■ Problem to solve: The response must consist of the records below, copied exactly.

■ Listed records:

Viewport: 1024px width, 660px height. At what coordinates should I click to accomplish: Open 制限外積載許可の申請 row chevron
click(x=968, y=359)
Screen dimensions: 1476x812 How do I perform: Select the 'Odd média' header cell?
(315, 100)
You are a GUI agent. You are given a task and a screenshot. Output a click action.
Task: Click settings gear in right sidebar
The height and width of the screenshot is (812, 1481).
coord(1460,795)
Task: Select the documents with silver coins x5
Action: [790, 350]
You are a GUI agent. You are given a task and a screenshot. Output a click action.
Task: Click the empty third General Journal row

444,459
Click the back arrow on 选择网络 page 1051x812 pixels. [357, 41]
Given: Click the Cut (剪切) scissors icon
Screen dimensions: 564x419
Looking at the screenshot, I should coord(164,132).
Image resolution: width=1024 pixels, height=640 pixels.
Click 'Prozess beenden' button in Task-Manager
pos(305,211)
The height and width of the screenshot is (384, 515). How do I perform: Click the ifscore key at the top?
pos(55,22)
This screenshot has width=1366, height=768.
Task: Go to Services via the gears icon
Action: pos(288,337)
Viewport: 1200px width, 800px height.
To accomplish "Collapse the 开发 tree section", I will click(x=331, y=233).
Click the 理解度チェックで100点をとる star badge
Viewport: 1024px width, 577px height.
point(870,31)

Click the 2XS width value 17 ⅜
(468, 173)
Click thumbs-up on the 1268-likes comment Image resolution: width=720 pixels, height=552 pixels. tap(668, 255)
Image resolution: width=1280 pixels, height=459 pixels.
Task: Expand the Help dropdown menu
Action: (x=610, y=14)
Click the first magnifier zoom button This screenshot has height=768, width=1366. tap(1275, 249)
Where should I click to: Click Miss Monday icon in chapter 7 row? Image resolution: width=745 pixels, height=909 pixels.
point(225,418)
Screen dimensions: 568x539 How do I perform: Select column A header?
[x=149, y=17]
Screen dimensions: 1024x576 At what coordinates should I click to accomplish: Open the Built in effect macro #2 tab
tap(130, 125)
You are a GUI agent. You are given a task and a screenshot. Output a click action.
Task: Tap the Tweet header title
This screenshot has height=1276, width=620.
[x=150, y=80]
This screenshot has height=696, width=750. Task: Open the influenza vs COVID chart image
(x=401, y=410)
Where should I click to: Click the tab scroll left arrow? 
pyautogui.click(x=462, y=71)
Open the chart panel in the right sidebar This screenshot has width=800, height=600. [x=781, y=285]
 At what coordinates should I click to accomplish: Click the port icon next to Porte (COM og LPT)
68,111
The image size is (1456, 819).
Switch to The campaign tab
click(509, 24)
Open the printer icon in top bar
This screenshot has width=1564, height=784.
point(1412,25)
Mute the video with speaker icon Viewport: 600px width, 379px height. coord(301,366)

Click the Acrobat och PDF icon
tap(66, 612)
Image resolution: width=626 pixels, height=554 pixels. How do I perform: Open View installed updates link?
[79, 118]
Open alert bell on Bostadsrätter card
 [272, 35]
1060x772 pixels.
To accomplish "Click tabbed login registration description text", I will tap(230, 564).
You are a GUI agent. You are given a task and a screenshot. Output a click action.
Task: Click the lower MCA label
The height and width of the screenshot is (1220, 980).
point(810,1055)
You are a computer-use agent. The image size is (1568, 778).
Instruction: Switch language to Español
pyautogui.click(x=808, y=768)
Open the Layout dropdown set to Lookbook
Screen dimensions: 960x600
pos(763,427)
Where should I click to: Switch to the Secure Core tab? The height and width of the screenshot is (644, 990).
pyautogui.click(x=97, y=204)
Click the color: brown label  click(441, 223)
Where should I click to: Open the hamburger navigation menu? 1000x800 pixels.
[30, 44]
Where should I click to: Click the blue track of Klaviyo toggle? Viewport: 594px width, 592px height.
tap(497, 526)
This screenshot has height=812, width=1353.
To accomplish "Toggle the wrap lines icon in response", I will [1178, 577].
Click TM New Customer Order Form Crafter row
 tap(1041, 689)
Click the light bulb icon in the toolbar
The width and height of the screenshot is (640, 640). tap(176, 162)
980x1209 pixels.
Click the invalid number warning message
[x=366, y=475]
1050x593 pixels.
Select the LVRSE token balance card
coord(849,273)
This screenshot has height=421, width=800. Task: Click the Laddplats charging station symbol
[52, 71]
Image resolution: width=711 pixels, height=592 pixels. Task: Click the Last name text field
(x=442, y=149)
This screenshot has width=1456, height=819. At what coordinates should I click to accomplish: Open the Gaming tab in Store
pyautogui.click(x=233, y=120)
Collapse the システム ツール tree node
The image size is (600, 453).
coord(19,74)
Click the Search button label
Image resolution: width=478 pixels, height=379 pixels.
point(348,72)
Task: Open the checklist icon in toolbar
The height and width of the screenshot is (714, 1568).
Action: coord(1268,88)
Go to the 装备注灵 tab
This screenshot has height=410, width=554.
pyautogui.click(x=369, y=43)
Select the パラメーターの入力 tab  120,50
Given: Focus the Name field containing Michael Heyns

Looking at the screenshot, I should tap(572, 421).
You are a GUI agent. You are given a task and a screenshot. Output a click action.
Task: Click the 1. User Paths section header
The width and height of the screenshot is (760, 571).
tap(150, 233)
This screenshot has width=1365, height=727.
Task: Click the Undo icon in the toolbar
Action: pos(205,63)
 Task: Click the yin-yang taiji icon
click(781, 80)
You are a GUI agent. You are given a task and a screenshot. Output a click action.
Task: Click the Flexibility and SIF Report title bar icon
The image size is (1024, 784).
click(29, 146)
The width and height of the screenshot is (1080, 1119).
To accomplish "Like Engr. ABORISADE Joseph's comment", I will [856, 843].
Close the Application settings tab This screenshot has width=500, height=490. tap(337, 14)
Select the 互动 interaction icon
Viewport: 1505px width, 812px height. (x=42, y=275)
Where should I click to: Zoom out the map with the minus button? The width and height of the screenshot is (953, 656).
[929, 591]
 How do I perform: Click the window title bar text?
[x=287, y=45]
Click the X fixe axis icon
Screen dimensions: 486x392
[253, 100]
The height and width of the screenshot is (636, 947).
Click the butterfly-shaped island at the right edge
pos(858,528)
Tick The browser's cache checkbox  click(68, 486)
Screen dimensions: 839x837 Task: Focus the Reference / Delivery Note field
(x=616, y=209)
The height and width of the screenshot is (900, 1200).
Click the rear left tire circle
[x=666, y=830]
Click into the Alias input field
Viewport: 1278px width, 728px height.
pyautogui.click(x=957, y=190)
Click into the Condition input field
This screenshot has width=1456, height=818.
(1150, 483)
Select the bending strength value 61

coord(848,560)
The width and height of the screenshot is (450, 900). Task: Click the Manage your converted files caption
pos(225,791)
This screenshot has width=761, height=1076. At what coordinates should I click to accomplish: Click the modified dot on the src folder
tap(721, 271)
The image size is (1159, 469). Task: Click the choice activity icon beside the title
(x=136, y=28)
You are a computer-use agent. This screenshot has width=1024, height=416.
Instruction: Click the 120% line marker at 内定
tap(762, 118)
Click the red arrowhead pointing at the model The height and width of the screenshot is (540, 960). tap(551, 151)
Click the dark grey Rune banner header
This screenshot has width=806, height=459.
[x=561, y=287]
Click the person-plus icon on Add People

■ Output below:
Viewport: 1024px width, 660px height. At what coordinates should I click to accomplish: Open 制限外積載許可の申請 row chevron
click(x=968, y=359)
Screen dimensions: 1476x812 How do I perform: Select the 'Odd média' header cell?
(315, 100)
You are a GUI agent. You are given a task and a screenshot. Output a click action.
Task: Click settings gear in right sidebar
The height and width of the screenshot is (812, 1481).
coord(1460,795)
Task: Select the documents with silver coins x5
Action: [790, 350]
You are a GUI agent. You are given a task and a screenshot. Output a click action.
Task: Click the empty third General Journal row

444,459
Click the back arrow on 选择网络 page 1051x812 pixels. [357, 41]
Given: Click the Cut (剪切) scissors icon
Screen dimensions: 564x419
Looking at the screenshot, I should coord(164,132).
Image resolution: width=1024 pixels, height=640 pixels.
Click 'Prozess beenden' button in Task-Manager
pos(305,211)
The height and width of the screenshot is (384, 515). How do I perform: Click the ifscore key at the top?
pos(55,22)
This screenshot has width=1366, height=768.
Task: Go to Services via the gears icon
Action: pos(288,337)
Viewport: 1200px width, 800px height.
To accomplish "Collapse the 开发 tree section", I will click(x=331, y=233).
Click the 理解度チェックで100点をとる star badge
Viewport: 1024px width, 577px height.
point(870,31)

Click the 2XS width value 17 ⅜
(468, 173)
Click thumbs-up on the 1268-likes comment Image resolution: width=720 pixels, height=552 pixels. tap(668, 255)
Image resolution: width=1280 pixels, height=459 pixels.
Task: Expand the Help dropdown menu
Action: (x=610, y=14)
Click the first magnifier zoom button This screenshot has height=768, width=1366. tap(1275, 249)
Where should I click to: Click Miss Monday icon in chapter 7 row? Image resolution: width=745 pixels, height=909 pixels.
point(225,418)
Screen dimensions: 568x539 How do I perform: Select column A header?
[x=149, y=17]
Screen dimensions: 1024x576 At what coordinates should I click to accomplish: Open the Built in effect macro #2 tab
tap(130, 125)
You are a GUI agent. You are given a task and a screenshot. Output a click action.
Task: Tap the Tweet header title
This screenshot has height=1276, width=620.
[x=150, y=80]
This screenshot has height=696, width=750. Task: Open the influenza vs COVID chart image
(x=401, y=410)
Where should I click to: Click the tab scroll left arrow? 
pyautogui.click(x=462, y=71)
Open the chart panel in the right sidebar This screenshot has width=800, height=600. [x=781, y=285]
 At what coordinates should I click to accomplish: Click the port icon next to Porte (COM og LPT)
68,111
The image size is (1456, 819).
Switch to The campaign tab
click(509, 24)
Open the printer icon in top bar
This screenshot has width=1564, height=784.
point(1412,25)
Mute the video with speaker icon Viewport: 600px width, 379px height. coord(301,366)

Click the Acrobat och PDF icon
tap(66, 612)
Image resolution: width=626 pixels, height=554 pixels. How do I perform: Open View installed updates link?
[79, 118]
Open alert bell on Bostadsrätter card
 [272, 35]
1060x772 pixels.
To accomplish "Click tabbed login registration description text", I will tap(230, 564).
You are a GUI agent. You are given a task and a screenshot. Output a click action.
Task: Click the lower MCA label
The height and width of the screenshot is (1220, 980).
point(810,1055)
You are a computer-use agent. The image size is (1568, 778).
Instruction: Switch language to Español
pyautogui.click(x=808, y=768)
Open the Layout dropdown set to Lookbook
Screen dimensions: 960x600
pos(763,427)
Where should I click to: Switch to the Secure Core tab? The height and width of the screenshot is (644, 990).
pyautogui.click(x=97, y=204)
Click the color: brown label  click(441, 223)
Where should I click to: Open the hamburger navigation menu? 1000x800 pixels.
[30, 44]
Where should I click to: Click the blue track of Klaviyo toggle? Viewport: 594px width, 592px height.
tap(497, 526)
This screenshot has height=812, width=1353.
To accomplish "Toggle the wrap lines icon in response", I will [1178, 577].
Click TM New Customer Order Form Crafter row
 tap(1041, 689)
Click the light bulb icon in the toolbar
The width and height of the screenshot is (640, 640). tap(176, 162)
980x1209 pixels.
Click the invalid number warning message
[x=366, y=475]
1050x593 pixels.
Select the LVRSE token balance card
coord(849,273)
This screenshot has height=421, width=800. Task: Click the Laddplats charging station symbol
[52, 71]
Image resolution: width=711 pixels, height=592 pixels. Task: Click the Last name text field
(x=442, y=149)
This screenshot has width=1456, height=819. At what coordinates should I click to accomplish: Open the Gaming tab in Store
pyautogui.click(x=233, y=120)
Collapse the システム ツール tree node
The image size is (600, 453).
coord(19,74)
Click the Search button label
Image resolution: width=478 pixels, height=379 pixels.
point(348,72)
Task: Open the checklist icon in toolbar
The height and width of the screenshot is (714, 1568).
Action: coord(1268,88)
Go to the 装备注灵 tab
This screenshot has height=410, width=554.
pyautogui.click(x=369, y=43)
Select the パラメーターの入力 tab  120,50
Given: Focus the Name field containing Michael Heyns

Looking at the screenshot, I should tap(572, 421).
You are a GUI agent. You are given a task and a screenshot. Output a click action.
Task: Click the 1. User Paths section header
The width and height of the screenshot is (760, 571).
tap(150, 233)
This screenshot has width=1365, height=727.
Task: Click the Undo icon in the toolbar
Action: pos(205,63)
 Task: Click the yin-yang taiji icon
click(781, 80)
You are a GUI agent. You are given a task and a screenshot. Output a click action.
Task: Click the Flexibility and SIF Report title bar icon
The image size is (1024, 784).
click(29, 146)
The width and height of the screenshot is (1080, 1119).
To accomplish "Like Engr. ABORISADE Joseph's comment", I will [856, 843].
Close the Application settings tab This screenshot has width=500, height=490. tap(337, 14)
Select the 互动 interaction icon
Viewport: 1505px width, 812px height. (x=42, y=275)
Where should I click to: Zoom out the map with the minus button? The width and height of the screenshot is (953, 656).
[929, 591]
 How do I perform: Click the window title bar text?
[x=287, y=45]
Click the X fixe axis icon
Screen dimensions: 486x392
[253, 100]
The height and width of the screenshot is (636, 947).
Click the butterfly-shaped island at the right edge
pos(858,528)
Tick The browser's cache checkbox  click(68, 486)
Screen dimensions: 839x837 Task: Focus the Reference / Delivery Note field
(x=616, y=209)
The height and width of the screenshot is (900, 1200).
Click the rear left tire circle
[x=666, y=830]
Click into the Alias input field
Viewport: 1278px width, 728px height.
pyautogui.click(x=957, y=190)
Click into the Condition input field
This screenshot has width=1456, height=818.
(1150, 483)
Select the bending strength value 61

coord(848,560)
The width and height of the screenshot is (450, 900). Task: Click the Manage your converted files caption
pos(225,791)
This screenshot has width=761, height=1076. At what coordinates should I click to accomplish: Click the modified dot on the src folder
tap(721, 271)
The image size is (1159, 469). Task: Click the choice activity icon beside the title
(x=136, y=28)
You are a computer-use agent. This screenshot has width=1024, height=416.
Instruction: Click the 120% line marker at 内定
tap(762, 118)
Click the red arrowhead pointing at the model The height and width of the screenshot is (540, 960). tap(551, 151)
Click the dark grey Rune banner header
This screenshot has width=806, height=459.
[x=561, y=287]
Click the person-plus icon on Add People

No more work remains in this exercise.